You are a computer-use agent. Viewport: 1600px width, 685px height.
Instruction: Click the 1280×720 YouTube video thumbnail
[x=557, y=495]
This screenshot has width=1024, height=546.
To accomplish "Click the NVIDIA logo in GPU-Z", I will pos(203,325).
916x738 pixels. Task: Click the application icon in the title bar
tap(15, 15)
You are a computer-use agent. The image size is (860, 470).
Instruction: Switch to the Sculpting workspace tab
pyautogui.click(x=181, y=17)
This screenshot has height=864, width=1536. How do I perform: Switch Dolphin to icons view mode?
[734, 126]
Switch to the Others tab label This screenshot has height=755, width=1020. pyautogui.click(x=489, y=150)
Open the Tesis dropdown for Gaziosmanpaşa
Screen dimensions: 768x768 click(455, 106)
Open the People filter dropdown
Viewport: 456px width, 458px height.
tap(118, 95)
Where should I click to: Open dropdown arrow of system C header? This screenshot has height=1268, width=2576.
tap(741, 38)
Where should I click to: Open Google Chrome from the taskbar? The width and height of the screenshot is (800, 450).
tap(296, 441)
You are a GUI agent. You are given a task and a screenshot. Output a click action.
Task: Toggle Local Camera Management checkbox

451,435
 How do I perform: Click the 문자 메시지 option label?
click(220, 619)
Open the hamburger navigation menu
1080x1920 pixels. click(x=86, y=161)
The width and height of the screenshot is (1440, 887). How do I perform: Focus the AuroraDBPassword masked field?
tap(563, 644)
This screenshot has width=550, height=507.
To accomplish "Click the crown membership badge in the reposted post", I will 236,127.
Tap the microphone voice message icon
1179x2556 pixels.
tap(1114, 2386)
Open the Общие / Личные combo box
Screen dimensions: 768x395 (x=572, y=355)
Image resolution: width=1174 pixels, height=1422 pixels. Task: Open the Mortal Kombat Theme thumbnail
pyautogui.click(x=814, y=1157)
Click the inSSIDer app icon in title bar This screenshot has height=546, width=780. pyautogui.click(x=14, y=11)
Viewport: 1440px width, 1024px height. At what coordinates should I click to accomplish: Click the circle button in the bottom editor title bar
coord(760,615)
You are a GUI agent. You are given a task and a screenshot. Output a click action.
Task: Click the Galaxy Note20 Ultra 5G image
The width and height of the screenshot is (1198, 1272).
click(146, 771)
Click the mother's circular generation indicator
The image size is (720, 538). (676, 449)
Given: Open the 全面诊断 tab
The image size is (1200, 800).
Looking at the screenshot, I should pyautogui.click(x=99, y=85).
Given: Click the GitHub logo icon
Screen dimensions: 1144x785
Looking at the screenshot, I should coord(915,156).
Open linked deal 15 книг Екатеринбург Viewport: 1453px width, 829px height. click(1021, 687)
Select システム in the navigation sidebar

——————————

Rewrite every line of the records above as a numbered list, leaving out the blank lines.

• Response for this exercise:
1. You are a computer-use agent. Viewport: 1600px width, 685px height.
2. Instruction: Click the 1280×720 YouTube video thumbnail
3. [x=557, y=495]
4. This screenshot has width=1024, height=546.
5. To accomplish "Click the NVIDIA logo in GPU-Z", I will pos(203,325).
6. 916x738 pixels. Task: Click the application icon in the title bar
7. tap(15, 15)
8. You are a computer-use agent. The image size is (860, 470).
9. Instruction: Switch to the Sculpting workspace tab
10. pyautogui.click(x=181, y=17)
11. This screenshot has height=864, width=1536. How do I perform: Switch Dolphin to icons view mode?
12. [734, 126]
13. Switch to the Others tab label This screenshot has height=755, width=1020. pyautogui.click(x=489, y=150)
14. Open the Tesis dropdown for Gaziosmanpaşa
15. Screen dimensions: 768x768 click(455, 106)
16. Open the People filter dropdown
17. Viewport: 456px width, 458px height.
18. tap(118, 95)
19. Where should I click to: Open dropdown arrow of system C header? This screenshot has height=1268, width=2576.
20. tap(741, 38)
21. Where should I click to: Open Google Chrome from the taskbar? The width and height of the screenshot is (800, 450).
22. tap(296, 441)
23. You are a GUI agent. You are given a task and a screenshot. Output a click action.
24. Task: Toggle Local Camera Management checkbox
25. 451,435
26.  How do I perform: Click the 문자 메시지 option label?
27. click(220, 619)
28. Open the hamburger navigation menu
29. 1080x1920 pixels. click(x=86, y=161)
30. The width and height of the screenshot is (1440, 887). How do I perform: Focus the AuroraDBPassword masked field?
31. tap(563, 644)
32. This screenshot has width=550, height=507.
33. To accomplish "Click the crown membership badge in the reposted post", I will 236,127.
34. Tap the microphone voice message icon
35. 1179x2556 pixels.
36. tap(1114, 2386)
37. Open the Общие / Личные combo box
38. Screen dimensions: 768x395 (x=572, y=355)
39. Image resolution: width=1174 pixels, height=1422 pixels. Task: Open the Mortal Kombat Theme thumbnail
40. pyautogui.click(x=814, y=1157)
41. Click the inSSIDer app icon in title bar This screenshot has height=546, width=780. pyautogui.click(x=14, y=11)
42. Viewport: 1440px width, 1024px height. At what coordinates should I click to accomplish: Click the circle button in the bottom editor title bar
43. coord(760,615)
44. You are a GUI agent. You are given a task and a screenshot. Output a click action.
45. Task: Click the Galaxy Note20 Ultra 5G image
46. The width and height of the screenshot is (1198, 1272).
47. click(146, 771)
48. Click the mother's circular generation indicator
49. The image size is (720, 538). (676, 449)
50. Given: Open the 全面诊断 tab
51. The image size is (1200, 800).
52. Looking at the screenshot, I should pyautogui.click(x=99, y=85).
53. Given: Click the GitHub logo icon
54. Screen dimensions: 1144x785
55. Looking at the screenshot, I should coord(915,156).
56. Open linked deal 15 книг Екатеринбург Viewport: 1453px width, 829px height. click(1021, 687)
57. Select システム in the navigation sidebar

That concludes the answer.